■ YOUR ASSIGNMENT
Reproduce each line from the records that holds "program".

■ MATERIAL PROVIDED
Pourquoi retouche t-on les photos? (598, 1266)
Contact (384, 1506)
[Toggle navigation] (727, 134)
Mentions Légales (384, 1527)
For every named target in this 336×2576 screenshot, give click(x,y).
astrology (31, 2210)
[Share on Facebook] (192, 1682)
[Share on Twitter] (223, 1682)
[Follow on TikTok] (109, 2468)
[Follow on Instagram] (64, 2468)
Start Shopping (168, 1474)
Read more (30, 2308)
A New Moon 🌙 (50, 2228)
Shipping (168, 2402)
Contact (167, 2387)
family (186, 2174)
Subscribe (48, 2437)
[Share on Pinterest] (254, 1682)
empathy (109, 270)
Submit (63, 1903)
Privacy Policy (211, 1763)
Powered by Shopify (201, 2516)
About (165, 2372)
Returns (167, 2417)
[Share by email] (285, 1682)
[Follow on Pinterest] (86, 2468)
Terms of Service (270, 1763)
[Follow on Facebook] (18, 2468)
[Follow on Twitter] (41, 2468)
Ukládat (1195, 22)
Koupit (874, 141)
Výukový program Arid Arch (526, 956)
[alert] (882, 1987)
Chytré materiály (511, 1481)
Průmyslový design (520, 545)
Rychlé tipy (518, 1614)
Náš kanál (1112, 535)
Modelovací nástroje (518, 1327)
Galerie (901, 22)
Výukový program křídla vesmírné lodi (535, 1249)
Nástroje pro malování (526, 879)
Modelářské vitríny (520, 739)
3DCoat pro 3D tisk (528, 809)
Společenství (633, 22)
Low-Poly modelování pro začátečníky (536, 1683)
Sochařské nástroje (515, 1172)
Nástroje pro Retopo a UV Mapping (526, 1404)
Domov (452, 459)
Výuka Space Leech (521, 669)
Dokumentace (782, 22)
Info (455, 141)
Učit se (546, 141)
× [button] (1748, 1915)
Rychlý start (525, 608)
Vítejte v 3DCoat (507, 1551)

■ RESPONSE AREA
Výukový program Arid Arch (526, 956)
Výukový program křídla vesmírné lodi (535, 1249)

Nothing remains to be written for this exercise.